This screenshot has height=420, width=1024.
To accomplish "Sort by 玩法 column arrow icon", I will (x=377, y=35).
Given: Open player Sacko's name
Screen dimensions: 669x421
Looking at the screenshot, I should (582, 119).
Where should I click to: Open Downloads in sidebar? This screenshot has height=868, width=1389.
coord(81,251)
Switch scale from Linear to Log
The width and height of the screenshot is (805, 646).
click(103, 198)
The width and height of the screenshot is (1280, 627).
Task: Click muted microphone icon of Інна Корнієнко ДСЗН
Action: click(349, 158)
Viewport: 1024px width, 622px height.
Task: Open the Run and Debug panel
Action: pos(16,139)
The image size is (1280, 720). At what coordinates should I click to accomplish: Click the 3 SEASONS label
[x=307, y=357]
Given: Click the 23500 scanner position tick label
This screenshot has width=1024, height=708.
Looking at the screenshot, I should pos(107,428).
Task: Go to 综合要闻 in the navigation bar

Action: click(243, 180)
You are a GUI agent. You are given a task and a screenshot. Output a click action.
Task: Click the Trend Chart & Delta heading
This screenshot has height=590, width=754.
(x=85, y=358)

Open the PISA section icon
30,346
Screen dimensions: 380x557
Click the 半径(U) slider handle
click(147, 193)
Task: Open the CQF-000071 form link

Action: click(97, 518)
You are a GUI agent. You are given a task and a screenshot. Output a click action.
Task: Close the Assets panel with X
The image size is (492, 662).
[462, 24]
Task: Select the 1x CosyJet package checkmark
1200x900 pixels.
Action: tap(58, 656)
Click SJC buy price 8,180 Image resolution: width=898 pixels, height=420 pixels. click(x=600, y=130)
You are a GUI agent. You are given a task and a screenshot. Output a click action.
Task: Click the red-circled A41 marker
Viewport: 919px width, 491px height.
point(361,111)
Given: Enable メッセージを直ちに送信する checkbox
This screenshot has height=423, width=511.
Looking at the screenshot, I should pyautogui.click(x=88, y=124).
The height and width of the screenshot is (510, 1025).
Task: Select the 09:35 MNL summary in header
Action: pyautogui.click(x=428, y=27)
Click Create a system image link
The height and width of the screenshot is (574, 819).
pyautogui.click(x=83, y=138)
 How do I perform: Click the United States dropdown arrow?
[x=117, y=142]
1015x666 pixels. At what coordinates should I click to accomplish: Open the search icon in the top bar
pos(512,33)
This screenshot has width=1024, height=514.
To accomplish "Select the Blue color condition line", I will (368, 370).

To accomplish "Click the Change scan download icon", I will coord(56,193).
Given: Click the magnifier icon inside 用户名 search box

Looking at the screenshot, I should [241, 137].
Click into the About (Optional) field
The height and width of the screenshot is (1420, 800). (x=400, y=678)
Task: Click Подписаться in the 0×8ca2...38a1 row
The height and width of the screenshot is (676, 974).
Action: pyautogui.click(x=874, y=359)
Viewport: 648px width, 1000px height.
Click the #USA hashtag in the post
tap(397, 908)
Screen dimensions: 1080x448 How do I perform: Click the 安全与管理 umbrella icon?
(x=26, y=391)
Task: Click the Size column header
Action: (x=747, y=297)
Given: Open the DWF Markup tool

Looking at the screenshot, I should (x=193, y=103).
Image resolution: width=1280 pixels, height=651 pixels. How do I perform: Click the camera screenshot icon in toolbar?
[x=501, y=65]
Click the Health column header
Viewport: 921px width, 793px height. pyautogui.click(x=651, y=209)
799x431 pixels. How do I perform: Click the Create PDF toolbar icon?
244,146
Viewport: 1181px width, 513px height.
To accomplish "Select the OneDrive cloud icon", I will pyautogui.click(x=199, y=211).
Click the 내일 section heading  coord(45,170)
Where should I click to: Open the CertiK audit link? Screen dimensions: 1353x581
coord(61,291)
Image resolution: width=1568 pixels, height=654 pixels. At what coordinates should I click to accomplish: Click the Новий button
------------------------------------------------------------------------
*WHAT TO DO*
Every entry should be given again exactly as written.

*TASK ANSWER*
This screenshot has height=420, width=1024.
To accomplish "Sort by 玩法 column arrow icon", I will (x=377, y=35).
Given: Open player Sacko's name
Screen dimensions: 669x421
Looking at the screenshot, I should (582, 119).
Where should I click to: Open Downloads in sidebar? This screenshot has height=868, width=1389.
coord(81,251)
Switch scale from Linear to Log
The width and height of the screenshot is (805, 646).
click(103, 198)
The width and height of the screenshot is (1280, 627).
Task: Click muted microphone icon of Інна Корнієнко ДСЗН
Action: click(349, 158)
Viewport: 1024px width, 622px height.
Task: Open the Run and Debug panel
Action: pos(16,139)
The image size is (1280, 720). At what coordinates should I click to accomplish: Click the 3 SEASONS label
[x=307, y=357]
Given: Click the 23500 scanner position tick label
This screenshot has width=1024, height=708.
Looking at the screenshot, I should pos(107,428).
Task: Go to 综合要闻 in the navigation bar

Action: click(243, 180)
You are a GUI agent. You are given a task and a screenshot. Output a click action.
Task: Click the Trend Chart & Delta heading
This screenshot has height=590, width=754.
(x=85, y=358)

Open the PISA section icon
30,346
Screen dimensions: 380x557
Click the 半径(U) slider handle
click(147, 193)
Task: Open the CQF-000071 form link

Action: click(97, 518)
You are a GUI agent. You are given a task and a screenshot. Output a click action.
Task: Close the Assets panel with X
The image size is (492, 662).
[462, 24]
Task: Select the 1x CosyJet package checkmark
1200x900 pixels.
Action: tap(58, 656)
Click SJC buy price 8,180 Image resolution: width=898 pixels, height=420 pixels. click(x=600, y=130)
You are a GUI agent. You are given a task and a screenshot. Output a click action.
Task: Click the red-circled A41 marker
Viewport: 919px width, 491px height.
point(361,111)
Given: Enable メッセージを直ちに送信する checkbox
This screenshot has height=423, width=511.
Looking at the screenshot, I should pyautogui.click(x=88, y=124).
The height and width of the screenshot is (510, 1025).
Task: Select the 09:35 MNL summary in header
Action: pyautogui.click(x=428, y=27)
Click Create a system image link
The height and width of the screenshot is (574, 819).
pyautogui.click(x=83, y=138)
 How do I perform: Click the United States dropdown arrow?
[x=117, y=142]
1015x666 pixels. At what coordinates should I click to accomplish: Open the search icon in the top bar
pos(512,33)
This screenshot has width=1024, height=514.
To accomplish "Select the Blue color condition line", I will (368, 370).

To accomplish "Click the Change scan download icon", I will coord(56,193).
Given: Click the magnifier icon inside 用户名 search box

Looking at the screenshot, I should [241, 137].
Click into the About (Optional) field
The height and width of the screenshot is (1420, 800). (x=400, y=678)
Task: Click Подписаться in the 0×8ca2...38a1 row
The height and width of the screenshot is (676, 974).
Action: pyautogui.click(x=874, y=359)
Viewport: 648px width, 1000px height.
Click the #USA hashtag in the post
tap(397, 908)
Screen dimensions: 1080x448 How do I perform: Click the 安全与管理 umbrella icon?
(x=26, y=391)
Task: Click the Size column header
Action: (x=747, y=297)
Given: Open the DWF Markup tool

Looking at the screenshot, I should (x=193, y=103).
Image resolution: width=1280 pixels, height=651 pixels. How do I perform: Click the camera screenshot icon in toolbar?
[x=501, y=65]
Click the Health column header
Viewport: 921px width, 793px height. pyautogui.click(x=651, y=209)
799x431 pixels. How do I perform: Click the Create PDF toolbar icon?
244,146
Viewport: 1181px width, 513px height.
To accomplish "Select the OneDrive cloud icon", I will pyautogui.click(x=199, y=211).
Click the 내일 section heading  coord(45,170)
Where should I click to: Open the CertiK audit link? Screen dimensions: 1353x581
coord(61,291)
Image resolution: width=1568 pixels, height=654 pixels. At what coordinates should I click to accomplish: Click the Новий button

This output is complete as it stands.